--- PROVIDED DATA Enclosed Below ---

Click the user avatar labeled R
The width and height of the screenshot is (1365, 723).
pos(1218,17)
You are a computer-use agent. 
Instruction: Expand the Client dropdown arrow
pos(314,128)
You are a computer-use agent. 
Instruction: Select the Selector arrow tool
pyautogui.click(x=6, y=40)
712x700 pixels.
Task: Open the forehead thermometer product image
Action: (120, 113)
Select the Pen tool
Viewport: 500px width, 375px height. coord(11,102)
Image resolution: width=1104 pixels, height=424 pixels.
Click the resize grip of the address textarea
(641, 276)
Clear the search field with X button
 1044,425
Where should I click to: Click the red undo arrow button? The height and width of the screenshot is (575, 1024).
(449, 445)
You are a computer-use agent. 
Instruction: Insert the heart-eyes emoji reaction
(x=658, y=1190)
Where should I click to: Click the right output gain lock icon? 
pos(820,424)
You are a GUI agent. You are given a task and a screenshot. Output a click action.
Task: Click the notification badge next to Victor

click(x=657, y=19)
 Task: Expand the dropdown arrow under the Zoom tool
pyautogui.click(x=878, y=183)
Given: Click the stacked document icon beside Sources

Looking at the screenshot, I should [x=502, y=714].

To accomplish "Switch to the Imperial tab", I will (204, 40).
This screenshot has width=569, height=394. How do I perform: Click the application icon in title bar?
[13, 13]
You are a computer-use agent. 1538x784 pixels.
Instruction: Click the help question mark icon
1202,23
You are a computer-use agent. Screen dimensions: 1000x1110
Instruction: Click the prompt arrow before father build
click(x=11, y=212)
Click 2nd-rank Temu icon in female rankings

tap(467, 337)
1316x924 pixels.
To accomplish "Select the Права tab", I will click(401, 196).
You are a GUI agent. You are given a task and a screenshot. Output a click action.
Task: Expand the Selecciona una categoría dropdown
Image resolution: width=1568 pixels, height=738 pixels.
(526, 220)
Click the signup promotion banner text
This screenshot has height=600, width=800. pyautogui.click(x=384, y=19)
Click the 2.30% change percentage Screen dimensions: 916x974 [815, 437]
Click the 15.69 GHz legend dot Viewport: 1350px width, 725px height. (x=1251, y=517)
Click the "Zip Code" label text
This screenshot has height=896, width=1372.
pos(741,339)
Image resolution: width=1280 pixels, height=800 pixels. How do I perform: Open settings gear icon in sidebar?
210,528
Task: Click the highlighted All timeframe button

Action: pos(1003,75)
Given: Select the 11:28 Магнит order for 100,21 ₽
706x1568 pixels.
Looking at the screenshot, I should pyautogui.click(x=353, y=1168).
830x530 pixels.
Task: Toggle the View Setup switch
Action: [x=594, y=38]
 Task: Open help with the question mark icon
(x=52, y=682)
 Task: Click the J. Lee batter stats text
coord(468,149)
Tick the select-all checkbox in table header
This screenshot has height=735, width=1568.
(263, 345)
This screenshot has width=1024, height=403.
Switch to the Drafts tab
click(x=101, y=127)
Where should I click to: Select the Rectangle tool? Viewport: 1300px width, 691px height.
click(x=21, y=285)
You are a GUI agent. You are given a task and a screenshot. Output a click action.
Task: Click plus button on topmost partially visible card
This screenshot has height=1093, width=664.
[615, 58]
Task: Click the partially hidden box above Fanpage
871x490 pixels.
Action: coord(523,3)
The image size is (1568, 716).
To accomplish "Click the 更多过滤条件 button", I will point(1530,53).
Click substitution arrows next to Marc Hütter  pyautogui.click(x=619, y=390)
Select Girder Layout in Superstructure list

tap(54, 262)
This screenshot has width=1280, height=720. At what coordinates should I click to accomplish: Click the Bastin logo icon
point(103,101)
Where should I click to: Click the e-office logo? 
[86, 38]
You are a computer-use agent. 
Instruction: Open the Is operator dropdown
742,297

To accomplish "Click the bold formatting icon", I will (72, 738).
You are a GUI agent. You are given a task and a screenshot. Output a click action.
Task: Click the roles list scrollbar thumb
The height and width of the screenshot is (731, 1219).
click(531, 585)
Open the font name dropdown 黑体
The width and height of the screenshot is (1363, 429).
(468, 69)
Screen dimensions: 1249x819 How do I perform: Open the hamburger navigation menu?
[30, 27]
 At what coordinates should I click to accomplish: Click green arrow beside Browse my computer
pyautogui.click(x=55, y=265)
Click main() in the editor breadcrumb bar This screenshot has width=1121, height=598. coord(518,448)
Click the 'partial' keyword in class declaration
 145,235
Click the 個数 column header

--- End of Enclosed PROVIDED DATA ---

_WHAT YOU SHOULD DO:_ What you give back must match the records word for word.

_RESPONSE TO THE TASK:_
Click the user avatar labeled R
The width and height of the screenshot is (1365, 723).
pos(1218,17)
You are a computer-use agent. 
Instruction: Expand the Client dropdown arrow
pos(314,128)
You are a computer-use agent. 
Instruction: Select the Selector arrow tool
pyautogui.click(x=6, y=40)
712x700 pixels.
Task: Open the forehead thermometer product image
Action: (120, 113)
Select the Pen tool
Viewport: 500px width, 375px height. coord(11,102)
Image resolution: width=1104 pixels, height=424 pixels.
Click the resize grip of the address textarea
(641, 276)
Clear the search field with X button
 1044,425
Where should I click to: Click the red undo arrow button? The height and width of the screenshot is (575, 1024).
(449, 445)
You are a computer-use agent. 
Instruction: Insert the heart-eyes emoji reaction
(x=658, y=1190)
Where should I click to: Click the right output gain lock icon? 
pos(820,424)
You are a GUI agent. You are given a task and a screenshot. Output a click action.
Task: Click the notification badge next to Victor

click(x=657, y=19)
 Task: Expand the dropdown arrow under the Zoom tool
pyautogui.click(x=878, y=183)
Given: Click the stacked document icon beside Sources

Looking at the screenshot, I should [x=502, y=714].

To accomplish "Switch to the Imperial tab", I will (204, 40).
This screenshot has width=569, height=394. How do I perform: Click the application icon in title bar?
[13, 13]
You are a computer-use agent. 1538x784 pixels.
Instruction: Click the help question mark icon
1202,23
You are a computer-use agent. Screen dimensions: 1000x1110
Instruction: Click the prompt arrow before father build
click(x=11, y=212)
Click 2nd-rank Temu icon in female rankings

tap(467, 337)
1316x924 pixels.
To accomplish "Select the Права tab", I will click(401, 196).
You are a GUI agent. You are given a task and a screenshot. Output a click action.
Task: Expand the Selecciona una categoría dropdown
Image resolution: width=1568 pixels, height=738 pixels.
(526, 220)
Click the signup promotion banner text
This screenshot has height=600, width=800. pyautogui.click(x=384, y=19)
Click the 2.30% change percentage Screen dimensions: 916x974 [815, 437]
Click the 15.69 GHz legend dot Viewport: 1350px width, 725px height. (x=1251, y=517)
Click the "Zip Code" label text
This screenshot has height=896, width=1372.
pos(741,339)
Image resolution: width=1280 pixels, height=800 pixels. How do I perform: Open settings gear icon in sidebar?
210,528
Task: Click the highlighted All timeframe button

Action: pos(1003,75)
Given: Select the 11:28 Магнит order for 100,21 ₽
706x1568 pixels.
Looking at the screenshot, I should pyautogui.click(x=353, y=1168).
830x530 pixels.
Task: Toggle the View Setup switch
Action: [x=594, y=38]
 Task: Open help with the question mark icon
(x=52, y=682)
 Task: Click the J. Lee batter stats text
coord(468,149)
Tick the select-all checkbox in table header
This screenshot has height=735, width=1568.
(263, 345)
This screenshot has width=1024, height=403.
Switch to the Drafts tab
click(x=101, y=127)
Where should I click to: Select the Rectangle tool? Viewport: 1300px width, 691px height.
click(x=21, y=285)
You are a GUI agent. You are given a task and a screenshot. Output a click action.
Task: Click plus button on topmost partially visible card
This screenshot has height=1093, width=664.
[615, 58]
Task: Click the partially hidden box above Fanpage
871x490 pixels.
Action: coord(523,3)
The image size is (1568, 716).
To accomplish "Click the 更多过滤条件 button", I will point(1530,53).
Click substitution arrows next to Marc Hütter  pyautogui.click(x=619, y=390)
Select Girder Layout in Superstructure list

tap(54, 262)
This screenshot has width=1280, height=720. At what coordinates should I click to accomplish: Click the Bastin logo icon
point(103,101)
Where should I click to: Click the e-office logo? 
[86, 38]
You are a computer-use agent. 
Instruction: Open the Is operator dropdown
742,297

To accomplish "Click the bold formatting icon", I will (72, 738).
You are a GUI agent. You are given a task and a screenshot. Output a click action.
Task: Click the roles list scrollbar thumb
The height and width of the screenshot is (731, 1219).
click(531, 585)
Open the font name dropdown 黑体
The width and height of the screenshot is (1363, 429).
(468, 69)
Screen dimensions: 1249x819 How do I perform: Open the hamburger navigation menu?
[30, 27]
 At what coordinates should I click to accomplish: Click green arrow beside Browse my computer
pyautogui.click(x=55, y=265)
Click main() in the editor breadcrumb bar This screenshot has width=1121, height=598. coord(518,448)
Click the 'partial' keyword in class declaration
 145,235
Click the 個数 column header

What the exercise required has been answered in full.